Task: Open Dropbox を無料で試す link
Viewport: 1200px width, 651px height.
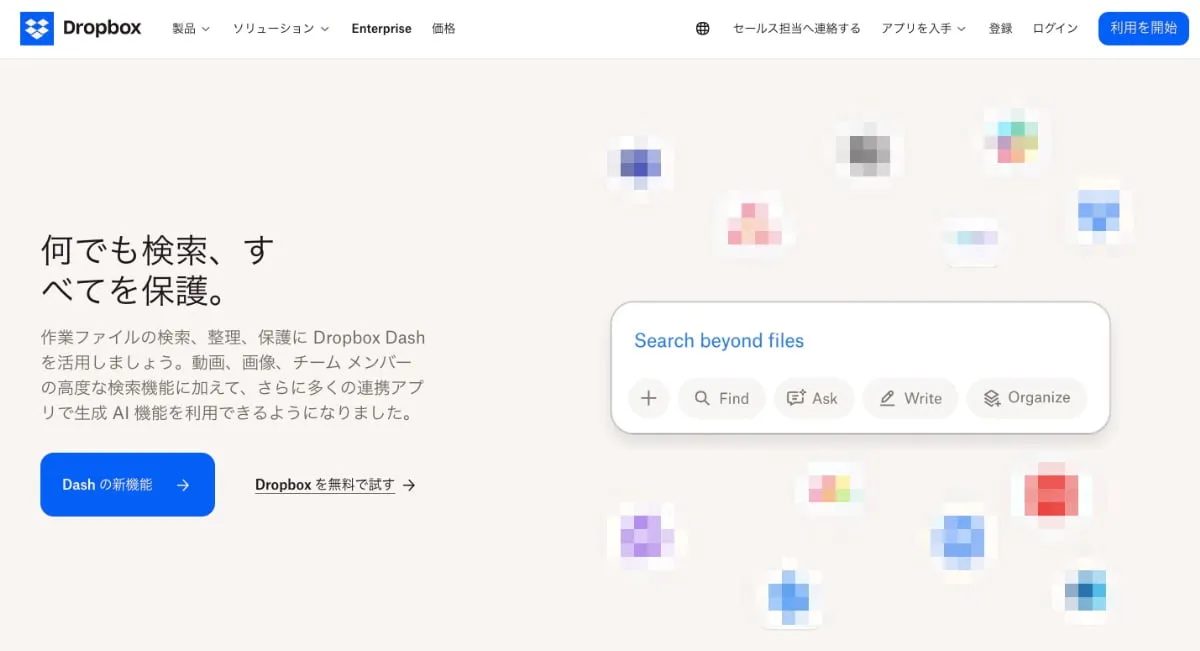Action: point(325,484)
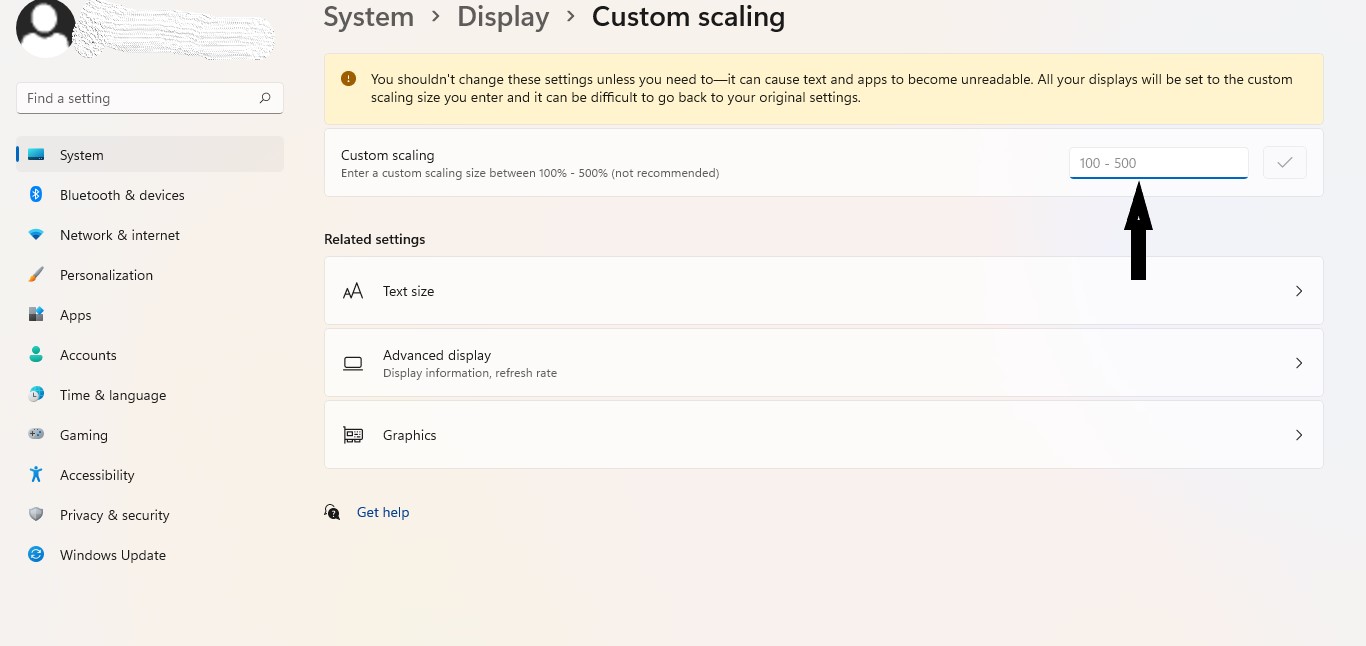
Task: Expand the Graphics settings row
Action: [x=823, y=435]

§ Work item: Pictures are not part of the copy; transcribe the rest of the data verbatim.

§ Solution below:
Task: Open Dropbox を無料で試す link
Viewport: 1200px width, 651px height.
Action: point(325,484)
Task: Expand the Graphics settings row
Action: [x=823, y=435]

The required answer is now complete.